Action item —
Below are the entries; output exactly the lines from the one containing "You are a computer-use" through the final line, inclusive.

Given records —
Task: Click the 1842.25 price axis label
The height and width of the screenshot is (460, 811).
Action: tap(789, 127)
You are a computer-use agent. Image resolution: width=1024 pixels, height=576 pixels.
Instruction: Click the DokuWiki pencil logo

Expected output —
You are a computer-use agent. Image resolution: width=1024 pixels, height=576 pixels.
Instruction: Click the DokuWiki pencil logo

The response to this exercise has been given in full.